**Task**
Lines to return, exactly: from the line with "You are a GUI" to the line with "[Hjem] (180, 142)" in the entries below, both included.

**Given entries**

====================

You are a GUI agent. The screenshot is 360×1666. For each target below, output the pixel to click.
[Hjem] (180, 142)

====================

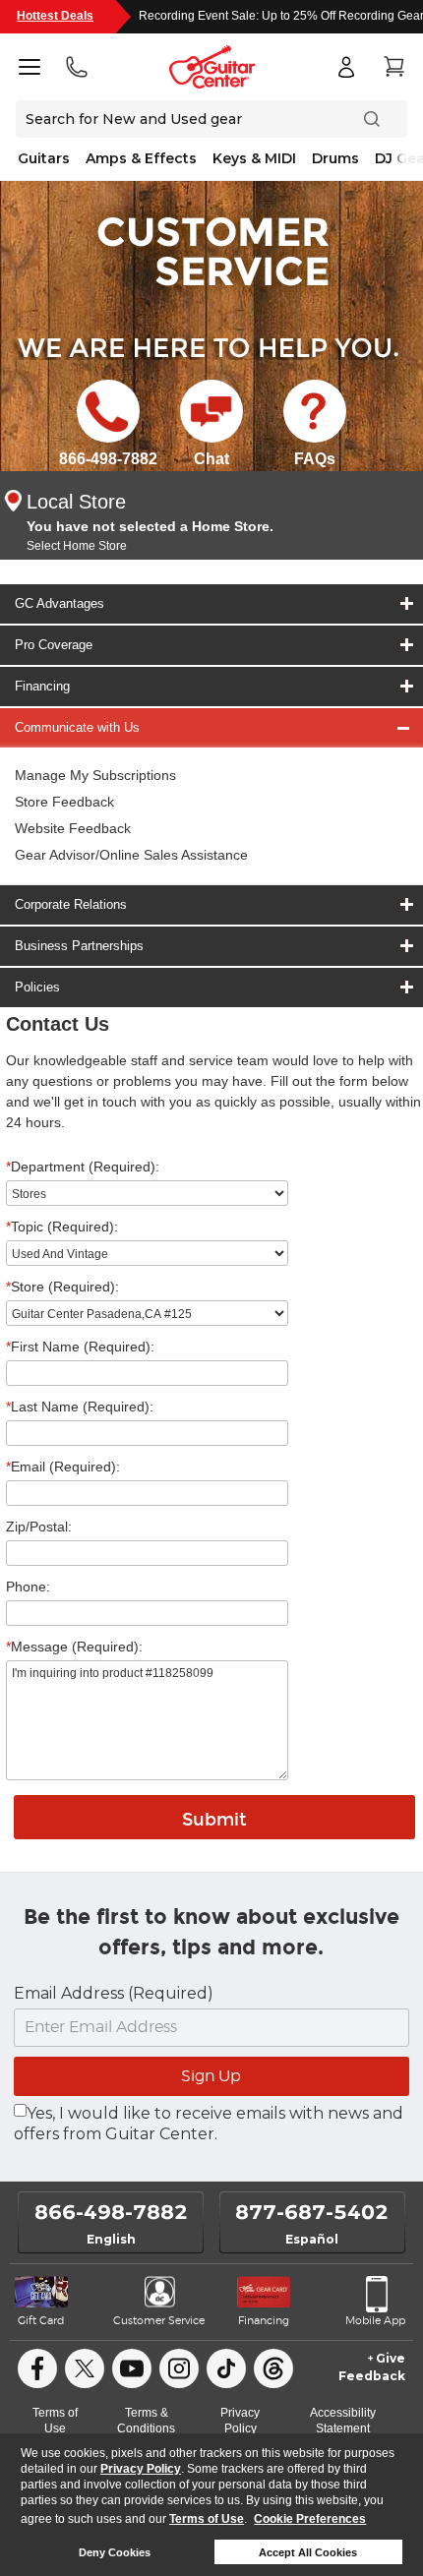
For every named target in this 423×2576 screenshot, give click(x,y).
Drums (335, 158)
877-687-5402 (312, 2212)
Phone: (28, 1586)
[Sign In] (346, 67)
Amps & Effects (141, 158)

====================

**Written solution**
You are a GUI agent. The screenshot is 360×1666. For each target below, output the pixel to click.
[Hjem] (180, 142)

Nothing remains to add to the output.